**TEXT SHOWN**
::::::::

Oozie workflow fails, and the logs report "Unknown hadoop job"

oozie job -oozie http://pccadmin.phd.local:11000/oozie -log 0000000-140612202641089-oozie-oozi-W

2014-06-12 20:27:41,298 WARN MapReduceActionExecutor:542 - USER[gpadmin] GROUP[-] TOKEN[] APP[map-reduce-wf] JOB[0000000-140612202641089-oozie-oozi-W] ACTION[0000000-14061220264
1089-oozie-oozi-W@mr-node] Exception in check(). Message[JA017: Unknown hadoop job [job_1402629939350_0001] associated with action [0000000-140612202641089-oozie-oozi-W@mr-node].Failing this action!]
org.apache.oozie.action.ActionExecutorException: JA017: Unknown hadoop job [job_1402629939350_0001] associated with action [0000000-140612202641089-oozie-oozi-W@mr-node]. Failing this action!
at org.apache.oozie.action.hadoop.JavaActionExecutor.check(JavaActionExecutor.java:1009)

Cause

(Note: This article describes only the logging aspect related to History server & Oozie. Please refer the article https://support.gopivotal.com/hc/en-us/articles/201925118-How-to-find-and-review-logs-for-yarn-mapreduce-jobs for more on yarn logs )

::::::::

**MATERIAL**
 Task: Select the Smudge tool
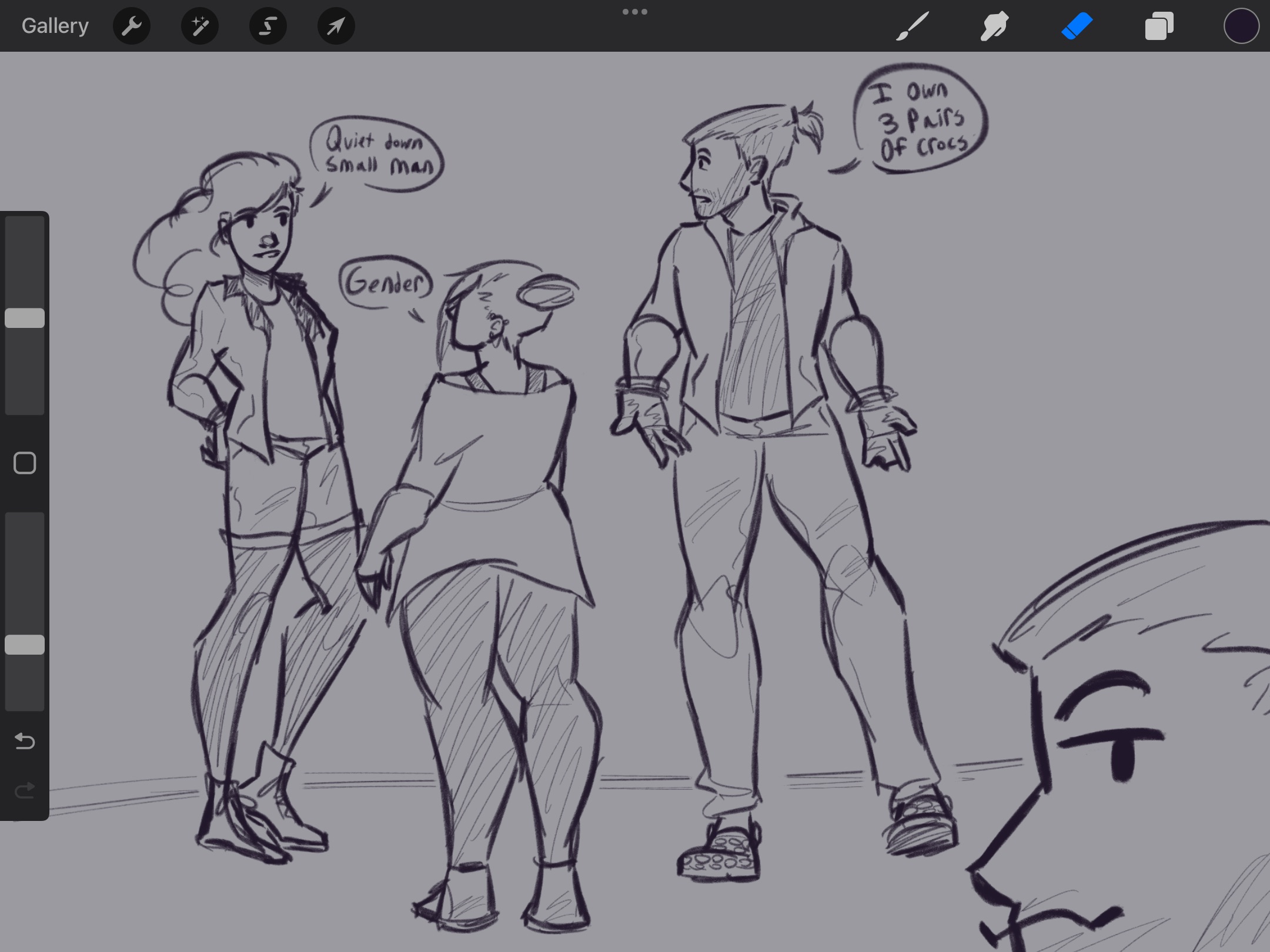tap(994, 26)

::::::::

**WHAT IS EXPECTED**
In the Oozie troubleshooting text above, what error code appears with the "Unknown hadoop job" message?

**SOLUTION**
JA017